Lovecraft’s “Color Out of Space” Still Happening
Three years ago came word that SpectreVision, an indie horror production company, planned to produce a film adaptation of H.P. Lovecraft’s famed short story “The Color Out of Space”.
Set in the wild hills west of Arkham in Massachusetts, the story follows a narrator who pieces together the story of a ‘blasted heath’, an area where many years ago a meteorite crashed.
As a result, the life force of anything living nearby is drained. Yet at the same time flora grows huge and strange, whilst animals are deformed and humans either go insane or die.
At the time Richard Stanley, who hadn’t helmed a film since the disastrous production that was 1996’s “The Island of Dr. Moreau,” was slated to direct and pen the screenplay with plans to shoot in early 2016. That didn’t happen and now, in an interview this week with
Birth.Movies.Death, SpectreVision’s co-founder Josh C. Waller says they are still moving forward with it:
“It’s moving along.

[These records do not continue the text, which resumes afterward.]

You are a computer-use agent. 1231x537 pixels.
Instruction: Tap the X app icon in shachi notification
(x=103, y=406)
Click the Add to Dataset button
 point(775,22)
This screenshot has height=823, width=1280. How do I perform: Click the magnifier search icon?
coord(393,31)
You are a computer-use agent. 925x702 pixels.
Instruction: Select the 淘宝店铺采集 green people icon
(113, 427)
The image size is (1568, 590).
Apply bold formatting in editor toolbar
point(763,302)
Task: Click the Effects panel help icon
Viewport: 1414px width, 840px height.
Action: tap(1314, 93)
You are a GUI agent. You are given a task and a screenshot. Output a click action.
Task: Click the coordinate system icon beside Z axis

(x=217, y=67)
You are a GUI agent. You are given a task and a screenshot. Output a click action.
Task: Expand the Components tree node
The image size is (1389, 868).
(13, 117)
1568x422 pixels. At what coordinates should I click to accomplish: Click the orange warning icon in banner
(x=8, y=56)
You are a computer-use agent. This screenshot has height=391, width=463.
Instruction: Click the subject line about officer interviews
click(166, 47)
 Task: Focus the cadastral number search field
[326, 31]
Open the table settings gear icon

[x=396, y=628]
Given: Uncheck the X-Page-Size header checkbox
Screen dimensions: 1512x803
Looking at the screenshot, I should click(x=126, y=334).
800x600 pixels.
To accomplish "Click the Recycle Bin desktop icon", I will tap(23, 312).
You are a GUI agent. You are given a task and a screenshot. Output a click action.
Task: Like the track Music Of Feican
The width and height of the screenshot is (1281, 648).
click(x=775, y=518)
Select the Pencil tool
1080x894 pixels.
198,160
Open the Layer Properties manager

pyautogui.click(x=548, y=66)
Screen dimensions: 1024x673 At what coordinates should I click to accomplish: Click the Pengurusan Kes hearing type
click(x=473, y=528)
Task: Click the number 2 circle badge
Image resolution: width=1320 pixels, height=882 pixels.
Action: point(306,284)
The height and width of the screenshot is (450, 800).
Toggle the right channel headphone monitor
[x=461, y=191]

We announced that we were going to be doing it, what, three years ago? Let’s just say that we’re getting a lot closer. Significantly closer. Like, it’s coming up, so I will be busy with Richard on set with that sometime in the near future.”
Lovecraft’s famed novellas and short stories have included the likes of “At the Mountains of Madness,” “Shadow over Innsmouth,” “The Whisperer in Darkness” and “The Call of Cthulhu” with his works going on to heavily influence writers and directors like John Carpenter, Guillermo del Toro, Stephen King and Alan Moore.